Не сговариваясь, все смотрели, как она спускалась в кусты. Потом увидели ее у реки на голой поляне. И когда уж она стала совсем видна, подошла близко, работая, старались показать, что ее еще не замечают, а сами ждали, боялись ее горя.
Прасковья знала, что некому ее подменять, нашла свои вилы у бочки с водой под кустами, пошла к валкам.
Сергей не слышал, как бабы ее приняли: трогали разговором ее горе или обходили неумело. Только казалось Сергею, что Прасковья работает, движется, говорит — без дыхания, чтобы не сорваться при первом слове и не закричать.
Завершили стог. Огребать его пришли все бабы.
И тогда Сергей увидел Прасковью близко. И бабы все остановились в молчании.
— Не успела я за вами. Промешкалась… Вы и не дождались…
— Ты бы… — сказал Сергей. — Зачем уж ты сегодня.
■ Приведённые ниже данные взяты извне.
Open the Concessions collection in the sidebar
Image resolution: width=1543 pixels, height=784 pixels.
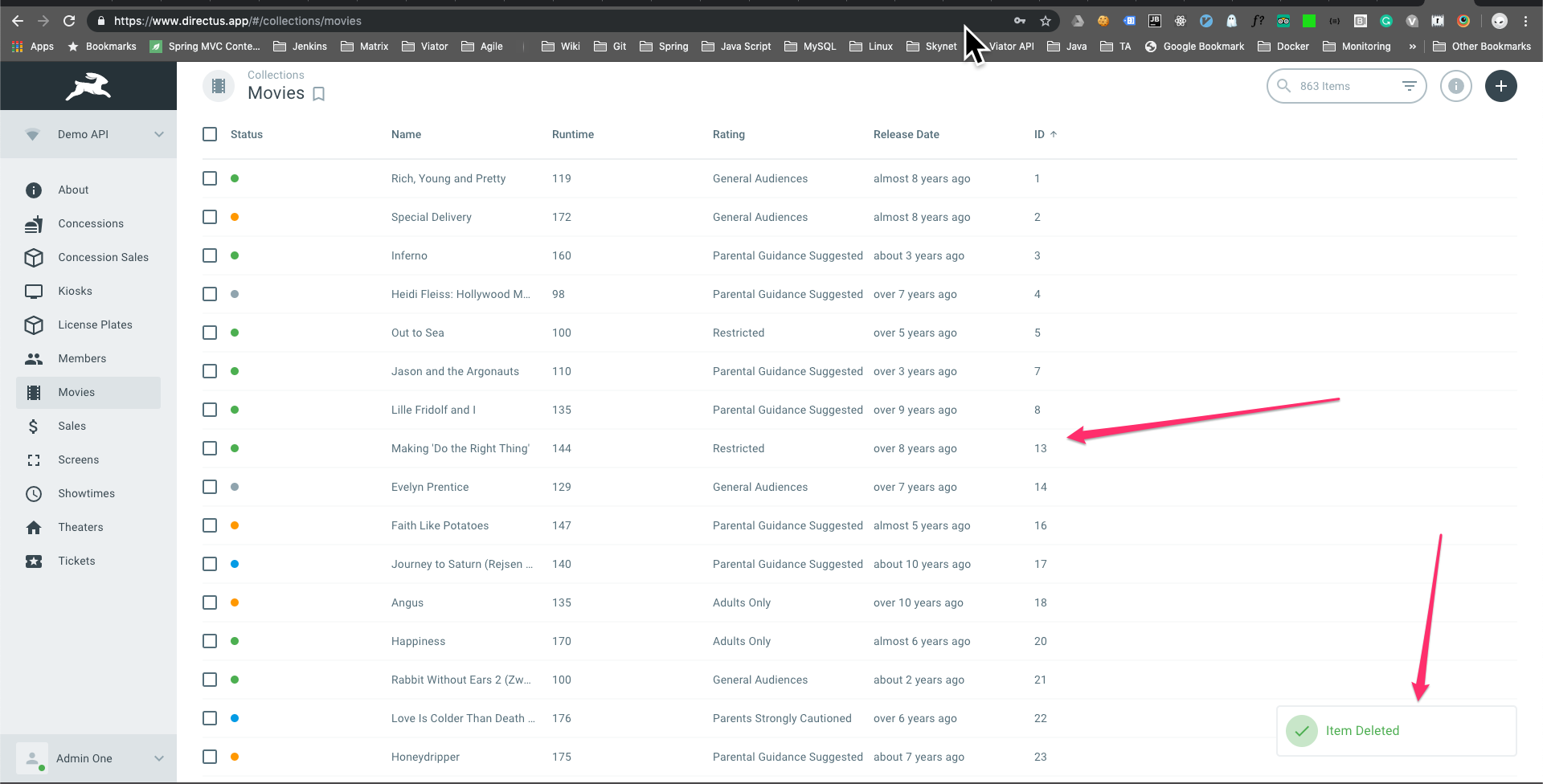point(91,223)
— Ох… — Что-то сразу надломилось в Прасковье, она вспомнила и стала садиться, ползти спиной по стогу. Сжала руками щеки, легла лицом на вытянутые ноги и закачалась.
Сергей стал перед ней на колени и опустил ладонь на ее голову. Какие у нее были уже тоненькие, жидкие косы.
— Ну что сделаешь… Что теперь сделаешь… — Сергею хотелось оберегать своими ладонями ее голову. — Прасковь, — нелепо шептал он что-то участливое и слабое.